# SHORT PROBLEM
Reproduce verbatim the entries beginning with the line that contains "The width and height of the screenshot is (800, 800)." and ending after the line that contains "[x=847, y=321]", including both of those lines.

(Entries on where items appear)
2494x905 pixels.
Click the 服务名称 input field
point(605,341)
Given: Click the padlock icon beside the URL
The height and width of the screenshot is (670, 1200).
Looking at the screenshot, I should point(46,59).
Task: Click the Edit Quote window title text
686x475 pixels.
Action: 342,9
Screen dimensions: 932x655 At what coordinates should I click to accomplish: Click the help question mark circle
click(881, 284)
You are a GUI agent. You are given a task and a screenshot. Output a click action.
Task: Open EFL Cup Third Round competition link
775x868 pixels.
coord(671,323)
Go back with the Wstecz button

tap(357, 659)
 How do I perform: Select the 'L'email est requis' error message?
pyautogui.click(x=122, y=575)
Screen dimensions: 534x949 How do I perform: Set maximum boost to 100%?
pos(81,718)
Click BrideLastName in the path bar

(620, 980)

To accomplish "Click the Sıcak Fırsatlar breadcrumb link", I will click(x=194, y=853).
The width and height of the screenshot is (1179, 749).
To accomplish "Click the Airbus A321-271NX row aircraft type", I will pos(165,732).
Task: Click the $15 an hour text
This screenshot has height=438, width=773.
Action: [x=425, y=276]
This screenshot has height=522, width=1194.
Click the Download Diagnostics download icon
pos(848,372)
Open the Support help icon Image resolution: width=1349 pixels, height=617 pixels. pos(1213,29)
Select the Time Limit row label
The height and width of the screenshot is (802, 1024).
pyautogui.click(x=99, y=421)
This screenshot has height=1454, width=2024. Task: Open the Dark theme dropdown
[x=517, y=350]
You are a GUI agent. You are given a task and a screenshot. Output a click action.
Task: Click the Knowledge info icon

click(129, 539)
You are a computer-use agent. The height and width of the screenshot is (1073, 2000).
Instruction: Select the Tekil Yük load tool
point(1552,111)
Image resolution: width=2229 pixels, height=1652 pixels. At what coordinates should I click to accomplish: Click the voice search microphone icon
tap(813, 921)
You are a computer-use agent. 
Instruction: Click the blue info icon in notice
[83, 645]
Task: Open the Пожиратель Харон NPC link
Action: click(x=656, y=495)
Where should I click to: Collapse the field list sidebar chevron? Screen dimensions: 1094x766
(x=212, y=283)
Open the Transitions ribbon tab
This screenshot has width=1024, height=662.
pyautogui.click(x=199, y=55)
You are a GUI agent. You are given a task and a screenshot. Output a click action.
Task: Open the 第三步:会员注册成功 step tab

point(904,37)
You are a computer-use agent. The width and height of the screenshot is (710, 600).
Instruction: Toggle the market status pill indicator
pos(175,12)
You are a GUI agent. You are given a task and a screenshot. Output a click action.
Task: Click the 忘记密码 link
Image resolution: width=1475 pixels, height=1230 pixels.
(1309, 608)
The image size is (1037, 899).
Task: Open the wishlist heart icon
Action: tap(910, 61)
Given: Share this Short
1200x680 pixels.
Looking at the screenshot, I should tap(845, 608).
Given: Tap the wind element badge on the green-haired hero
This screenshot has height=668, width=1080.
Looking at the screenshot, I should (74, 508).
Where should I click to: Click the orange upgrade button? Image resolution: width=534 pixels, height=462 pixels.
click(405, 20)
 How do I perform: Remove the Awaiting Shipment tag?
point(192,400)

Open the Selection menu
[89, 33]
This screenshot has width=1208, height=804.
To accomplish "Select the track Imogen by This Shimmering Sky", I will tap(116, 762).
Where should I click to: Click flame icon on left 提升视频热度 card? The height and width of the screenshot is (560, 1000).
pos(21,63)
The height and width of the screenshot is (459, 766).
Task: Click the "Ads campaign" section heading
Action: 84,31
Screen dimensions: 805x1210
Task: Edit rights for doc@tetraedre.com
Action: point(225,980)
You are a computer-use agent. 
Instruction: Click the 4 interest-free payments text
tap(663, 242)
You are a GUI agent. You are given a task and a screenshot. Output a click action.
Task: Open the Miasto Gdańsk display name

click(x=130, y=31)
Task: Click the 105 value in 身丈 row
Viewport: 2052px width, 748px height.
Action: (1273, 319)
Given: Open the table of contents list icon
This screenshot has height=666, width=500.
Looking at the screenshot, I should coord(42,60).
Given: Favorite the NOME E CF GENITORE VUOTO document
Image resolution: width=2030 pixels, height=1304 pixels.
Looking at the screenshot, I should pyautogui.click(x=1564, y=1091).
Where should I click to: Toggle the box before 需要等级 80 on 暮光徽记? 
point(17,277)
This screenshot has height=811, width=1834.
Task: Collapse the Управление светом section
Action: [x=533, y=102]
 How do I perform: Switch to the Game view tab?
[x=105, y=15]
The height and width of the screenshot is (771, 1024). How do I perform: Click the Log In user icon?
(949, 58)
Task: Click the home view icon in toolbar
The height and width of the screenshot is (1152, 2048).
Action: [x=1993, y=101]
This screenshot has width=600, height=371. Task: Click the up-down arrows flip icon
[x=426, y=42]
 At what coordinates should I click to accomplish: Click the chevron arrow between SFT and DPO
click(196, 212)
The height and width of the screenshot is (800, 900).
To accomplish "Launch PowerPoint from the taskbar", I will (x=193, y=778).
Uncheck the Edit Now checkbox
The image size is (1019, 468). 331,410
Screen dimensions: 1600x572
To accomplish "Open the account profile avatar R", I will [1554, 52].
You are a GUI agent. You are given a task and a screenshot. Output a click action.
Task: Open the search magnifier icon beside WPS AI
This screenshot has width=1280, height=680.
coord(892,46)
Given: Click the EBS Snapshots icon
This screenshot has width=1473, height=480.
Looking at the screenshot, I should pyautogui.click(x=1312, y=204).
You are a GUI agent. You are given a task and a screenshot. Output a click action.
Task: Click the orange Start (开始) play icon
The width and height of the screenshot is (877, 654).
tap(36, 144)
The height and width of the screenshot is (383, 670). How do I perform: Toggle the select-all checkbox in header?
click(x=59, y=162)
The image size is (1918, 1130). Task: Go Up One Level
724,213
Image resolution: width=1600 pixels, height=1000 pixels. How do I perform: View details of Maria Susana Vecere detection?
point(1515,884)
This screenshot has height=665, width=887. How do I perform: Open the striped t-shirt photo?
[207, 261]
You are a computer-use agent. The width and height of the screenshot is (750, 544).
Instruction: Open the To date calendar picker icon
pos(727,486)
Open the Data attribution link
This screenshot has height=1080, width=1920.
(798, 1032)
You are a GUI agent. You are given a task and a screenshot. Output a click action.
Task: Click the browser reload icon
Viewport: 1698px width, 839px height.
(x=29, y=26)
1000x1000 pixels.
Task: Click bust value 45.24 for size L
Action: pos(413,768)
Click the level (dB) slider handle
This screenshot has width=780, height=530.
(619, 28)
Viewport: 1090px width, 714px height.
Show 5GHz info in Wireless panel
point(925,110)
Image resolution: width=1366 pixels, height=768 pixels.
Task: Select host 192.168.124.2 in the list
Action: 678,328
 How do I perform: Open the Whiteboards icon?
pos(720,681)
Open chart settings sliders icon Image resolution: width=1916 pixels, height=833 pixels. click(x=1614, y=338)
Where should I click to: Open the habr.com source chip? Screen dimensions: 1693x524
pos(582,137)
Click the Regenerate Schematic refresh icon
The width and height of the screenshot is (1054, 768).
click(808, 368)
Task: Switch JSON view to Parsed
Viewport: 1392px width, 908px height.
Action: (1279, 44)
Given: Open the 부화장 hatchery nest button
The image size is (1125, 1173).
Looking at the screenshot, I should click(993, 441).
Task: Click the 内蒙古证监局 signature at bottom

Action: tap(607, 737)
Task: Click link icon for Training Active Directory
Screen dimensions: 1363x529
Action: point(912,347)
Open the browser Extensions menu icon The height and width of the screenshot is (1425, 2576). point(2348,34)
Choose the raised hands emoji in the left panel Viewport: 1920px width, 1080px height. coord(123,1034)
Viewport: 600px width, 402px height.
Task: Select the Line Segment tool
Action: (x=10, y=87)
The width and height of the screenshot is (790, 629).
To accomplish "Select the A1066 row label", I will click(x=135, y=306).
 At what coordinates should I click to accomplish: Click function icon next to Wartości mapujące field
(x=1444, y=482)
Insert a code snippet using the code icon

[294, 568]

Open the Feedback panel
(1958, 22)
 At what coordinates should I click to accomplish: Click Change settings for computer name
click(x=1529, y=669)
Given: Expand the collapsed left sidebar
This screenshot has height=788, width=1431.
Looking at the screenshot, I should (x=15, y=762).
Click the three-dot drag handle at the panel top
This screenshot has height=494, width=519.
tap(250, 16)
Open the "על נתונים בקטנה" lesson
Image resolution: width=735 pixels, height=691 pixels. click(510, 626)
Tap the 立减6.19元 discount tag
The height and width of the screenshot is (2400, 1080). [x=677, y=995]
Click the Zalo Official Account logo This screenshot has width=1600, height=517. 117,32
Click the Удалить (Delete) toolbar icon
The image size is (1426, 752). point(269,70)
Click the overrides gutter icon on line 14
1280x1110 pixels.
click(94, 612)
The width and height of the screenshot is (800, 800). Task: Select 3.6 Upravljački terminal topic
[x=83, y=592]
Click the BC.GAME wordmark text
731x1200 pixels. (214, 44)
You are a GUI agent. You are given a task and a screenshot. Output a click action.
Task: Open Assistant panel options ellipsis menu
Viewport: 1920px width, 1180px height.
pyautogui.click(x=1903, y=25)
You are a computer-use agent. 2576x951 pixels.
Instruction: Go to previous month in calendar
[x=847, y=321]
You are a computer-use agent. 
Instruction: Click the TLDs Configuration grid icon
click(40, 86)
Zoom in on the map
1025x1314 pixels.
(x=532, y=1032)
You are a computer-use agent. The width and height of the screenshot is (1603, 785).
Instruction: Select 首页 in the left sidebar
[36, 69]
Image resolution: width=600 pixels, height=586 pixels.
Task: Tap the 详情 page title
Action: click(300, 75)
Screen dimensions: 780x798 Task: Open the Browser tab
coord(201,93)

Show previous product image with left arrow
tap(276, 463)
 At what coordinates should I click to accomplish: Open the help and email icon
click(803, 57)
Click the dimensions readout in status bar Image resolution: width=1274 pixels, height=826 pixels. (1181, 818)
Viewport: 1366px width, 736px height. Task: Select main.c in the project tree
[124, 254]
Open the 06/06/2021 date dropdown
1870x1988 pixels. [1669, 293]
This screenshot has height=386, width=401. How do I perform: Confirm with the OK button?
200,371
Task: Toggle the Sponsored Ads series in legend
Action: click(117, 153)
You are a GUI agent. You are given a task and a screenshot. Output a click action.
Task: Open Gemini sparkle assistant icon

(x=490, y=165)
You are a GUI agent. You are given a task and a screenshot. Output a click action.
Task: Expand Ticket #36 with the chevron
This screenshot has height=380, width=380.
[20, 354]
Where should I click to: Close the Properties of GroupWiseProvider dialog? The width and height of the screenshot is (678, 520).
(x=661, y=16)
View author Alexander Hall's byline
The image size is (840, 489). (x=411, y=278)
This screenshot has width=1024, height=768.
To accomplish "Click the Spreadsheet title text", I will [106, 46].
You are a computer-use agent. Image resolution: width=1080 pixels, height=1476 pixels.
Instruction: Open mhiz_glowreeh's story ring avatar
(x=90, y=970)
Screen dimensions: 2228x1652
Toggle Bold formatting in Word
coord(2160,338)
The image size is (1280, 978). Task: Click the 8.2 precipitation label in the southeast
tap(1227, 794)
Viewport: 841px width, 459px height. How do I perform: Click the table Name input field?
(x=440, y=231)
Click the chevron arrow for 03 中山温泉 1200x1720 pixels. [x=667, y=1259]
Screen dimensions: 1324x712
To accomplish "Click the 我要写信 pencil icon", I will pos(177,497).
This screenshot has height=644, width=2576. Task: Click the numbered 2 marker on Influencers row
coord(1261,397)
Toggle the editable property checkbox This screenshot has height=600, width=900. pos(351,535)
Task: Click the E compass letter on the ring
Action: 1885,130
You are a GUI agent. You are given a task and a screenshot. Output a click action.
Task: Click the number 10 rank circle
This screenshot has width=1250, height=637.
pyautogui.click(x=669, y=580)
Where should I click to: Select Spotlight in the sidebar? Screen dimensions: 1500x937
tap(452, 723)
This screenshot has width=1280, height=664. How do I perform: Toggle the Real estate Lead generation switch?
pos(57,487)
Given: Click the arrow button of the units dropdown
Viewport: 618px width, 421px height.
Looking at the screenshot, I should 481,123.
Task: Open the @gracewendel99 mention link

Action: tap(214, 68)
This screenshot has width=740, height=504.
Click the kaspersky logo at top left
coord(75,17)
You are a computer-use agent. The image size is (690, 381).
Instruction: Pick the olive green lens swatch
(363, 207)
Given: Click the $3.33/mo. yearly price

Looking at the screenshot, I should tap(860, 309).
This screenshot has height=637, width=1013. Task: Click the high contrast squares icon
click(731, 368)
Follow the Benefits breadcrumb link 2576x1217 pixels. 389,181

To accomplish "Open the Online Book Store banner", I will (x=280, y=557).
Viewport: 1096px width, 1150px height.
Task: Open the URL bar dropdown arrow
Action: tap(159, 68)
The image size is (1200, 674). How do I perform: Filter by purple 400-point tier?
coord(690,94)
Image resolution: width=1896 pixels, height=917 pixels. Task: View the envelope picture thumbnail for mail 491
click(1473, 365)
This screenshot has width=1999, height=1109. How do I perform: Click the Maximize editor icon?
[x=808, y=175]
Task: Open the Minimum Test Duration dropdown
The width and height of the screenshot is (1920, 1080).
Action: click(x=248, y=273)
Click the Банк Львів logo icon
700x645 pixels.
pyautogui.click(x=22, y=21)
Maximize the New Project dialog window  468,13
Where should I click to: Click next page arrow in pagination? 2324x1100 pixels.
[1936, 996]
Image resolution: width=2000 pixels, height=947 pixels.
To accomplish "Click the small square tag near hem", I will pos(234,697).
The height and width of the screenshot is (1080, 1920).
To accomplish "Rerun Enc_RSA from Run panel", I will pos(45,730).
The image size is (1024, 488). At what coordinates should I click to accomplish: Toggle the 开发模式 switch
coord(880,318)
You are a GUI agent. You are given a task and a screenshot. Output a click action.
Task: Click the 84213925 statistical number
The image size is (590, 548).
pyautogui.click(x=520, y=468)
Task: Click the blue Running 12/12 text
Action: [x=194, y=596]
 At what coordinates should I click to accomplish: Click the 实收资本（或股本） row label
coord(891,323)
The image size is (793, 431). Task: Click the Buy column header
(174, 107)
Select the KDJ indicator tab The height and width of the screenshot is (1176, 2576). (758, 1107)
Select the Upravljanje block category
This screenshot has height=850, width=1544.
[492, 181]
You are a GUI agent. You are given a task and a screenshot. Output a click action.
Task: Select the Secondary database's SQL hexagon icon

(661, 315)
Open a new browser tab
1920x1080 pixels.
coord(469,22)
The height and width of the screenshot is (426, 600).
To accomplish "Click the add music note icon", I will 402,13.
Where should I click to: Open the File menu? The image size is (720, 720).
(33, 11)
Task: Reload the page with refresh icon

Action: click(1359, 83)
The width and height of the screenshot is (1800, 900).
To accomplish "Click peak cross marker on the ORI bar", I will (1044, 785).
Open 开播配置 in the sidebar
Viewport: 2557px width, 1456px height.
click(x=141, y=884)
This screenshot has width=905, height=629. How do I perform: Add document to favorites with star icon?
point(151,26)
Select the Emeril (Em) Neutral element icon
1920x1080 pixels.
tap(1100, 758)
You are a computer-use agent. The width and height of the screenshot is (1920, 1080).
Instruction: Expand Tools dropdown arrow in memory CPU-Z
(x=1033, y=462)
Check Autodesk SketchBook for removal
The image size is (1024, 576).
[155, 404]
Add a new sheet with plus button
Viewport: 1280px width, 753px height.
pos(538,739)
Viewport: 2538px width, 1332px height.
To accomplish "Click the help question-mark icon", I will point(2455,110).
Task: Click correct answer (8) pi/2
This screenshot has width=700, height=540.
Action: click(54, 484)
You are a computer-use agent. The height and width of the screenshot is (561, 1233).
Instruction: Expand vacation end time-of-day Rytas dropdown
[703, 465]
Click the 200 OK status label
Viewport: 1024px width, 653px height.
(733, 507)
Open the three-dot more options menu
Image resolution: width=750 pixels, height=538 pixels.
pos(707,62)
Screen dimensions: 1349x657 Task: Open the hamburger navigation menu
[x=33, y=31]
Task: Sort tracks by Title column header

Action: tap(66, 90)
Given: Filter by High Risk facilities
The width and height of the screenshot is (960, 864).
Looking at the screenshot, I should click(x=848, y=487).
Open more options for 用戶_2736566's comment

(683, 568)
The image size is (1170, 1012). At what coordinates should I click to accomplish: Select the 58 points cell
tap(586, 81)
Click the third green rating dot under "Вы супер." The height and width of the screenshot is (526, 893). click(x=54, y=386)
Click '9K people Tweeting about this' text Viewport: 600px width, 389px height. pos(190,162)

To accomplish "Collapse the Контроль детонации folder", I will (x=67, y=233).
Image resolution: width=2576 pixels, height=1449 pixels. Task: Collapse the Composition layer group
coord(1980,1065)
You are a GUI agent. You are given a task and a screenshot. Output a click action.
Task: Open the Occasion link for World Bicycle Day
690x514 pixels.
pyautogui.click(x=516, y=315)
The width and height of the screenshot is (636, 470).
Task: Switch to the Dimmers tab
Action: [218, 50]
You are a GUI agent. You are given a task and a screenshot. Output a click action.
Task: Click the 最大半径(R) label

# TASK OUTPUT
The width and height of the screenshot is (800, 800). Task: Select 3.6 Upravljački terminal topic
[x=83, y=592]
Click the BC.GAME wordmark text
731x1200 pixels. (214, 44)
You are a GUI agent. You are given a task and a screenshot. Output a click action.
Task: Open Assistant panel options ellipsis menu
Viewport: 1920px width, 1180px height.
pyautogui.click(x=1903, y=25)
You are a computer-use agent. 2576x951 pixels.
Instruction: Go to previous month in calendar
[x=847, y=321]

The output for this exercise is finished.